The Virginia Department of Corrections has built numerous new prisons in the 1990's. More prison beds were required by court decisions forcing better treatment of prisoners, and the state anticipated a need to house more prisoners resulting from "get tough" policies on crime. Most significantly, the General Assembly abolished parole under then-Governor George Allen, and funded new prisons to house inmates longer until their full sentences were completed. Virginia even keeps prisoners at a private correctional institution, Lawrenceville Correctional Center.

The surge of prison capacity created more jail cells faster than Virginia judges created prisoners. The excess capacity in modern prisons was created in part by a lower-than-expected crime rate. Project Exile and other deterrents my have been effective, or perhaps the aging population was less inclined to commit crimes (or smarter about not getting caught...). The good economy in the "dot com" boom may have made it easier to earn money than to steal it, or perhaps Virginia failed to catch the first crooks that shifted to e-crime.
Other states, which had the opposite situation, contracted with Virginia to house their inmates. New Mexico, Connecticut, and the District of Columbia were the most visible in this rent-a-cell program. This generated revenue for Virginia, and met the needs of the states that had exceeded population capacity of their jails.
The "supermax" prisons are located in Southwest Virginia, where the local demographics are substantially different from urban areas. As a result, the diversity of the guard force does not match the racial petterns of the criminal population in the facility. Out-of-state legislators have nothing to lose by blaming Virginia's correctional officers whenever an inmate from their region is injured or dies in a Virginia jail, and even suggesting racial bias. (Connecticut had its prisoners moved to the Greensville Correctional Center in 2001, before returning them all to Connecticut in 2004.)
The warden at Wallens Ridge State Prison filed suit against New Haven, Connecticut newspapers after they portrayed him unfavorably in articles about treatment of the Connecticut prisoners. As described in a 2002 appeals court decision1
A District Court had ruled that "the defendants' Connecticut-based Internet activities constituted an act leading to an injury to the plaintiff in Virginia" because "the newspapers understood that their defamatory articles, which were available to Virginia residents on the Internet, would expose Young to public hatred, contempt, and ridicule in Virginia, where he lived and worked.... The defendants were all well aware of the fact that the plaintiff was employed as a warden within the Virginia correctional system and resided in Virginia," and "...any harm suffered by Young from the circulation of these articles on the Internet would primarily occur in Virginia."
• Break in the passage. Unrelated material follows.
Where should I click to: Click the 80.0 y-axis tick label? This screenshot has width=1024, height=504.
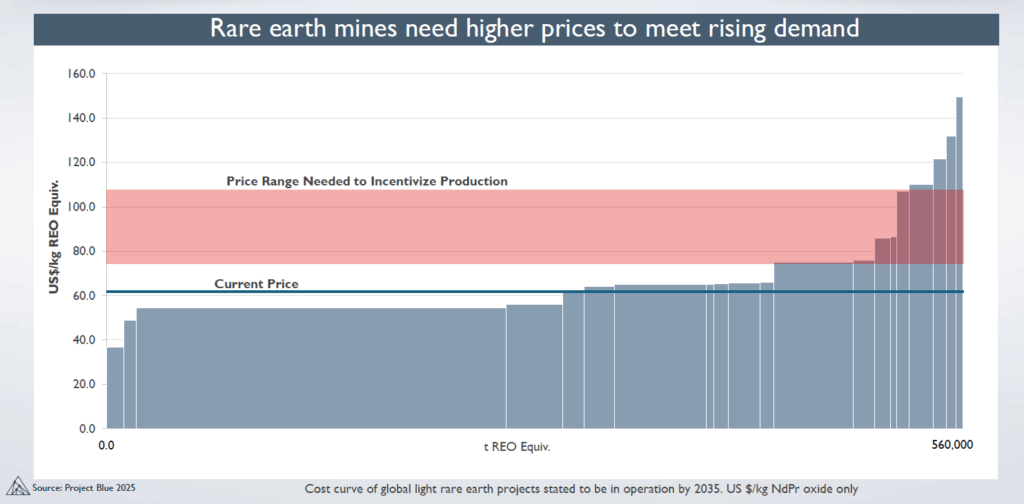click(x=83, y=251)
However, the appeals court dismissed the suit, ruling that "newspapers do not have sufficient Internet contacts with Virginia to permit the district court to exercise specific jurisdiction over them."
In the Balanced Budget Act of 1997, Congress decided to close the D.C. Correctional Facility at Lorton, and the land was transferred to Fairfax County in 2002. The only two Federal prisons remaining in Virginia are in Lee County (Jonesville) and Petersburg.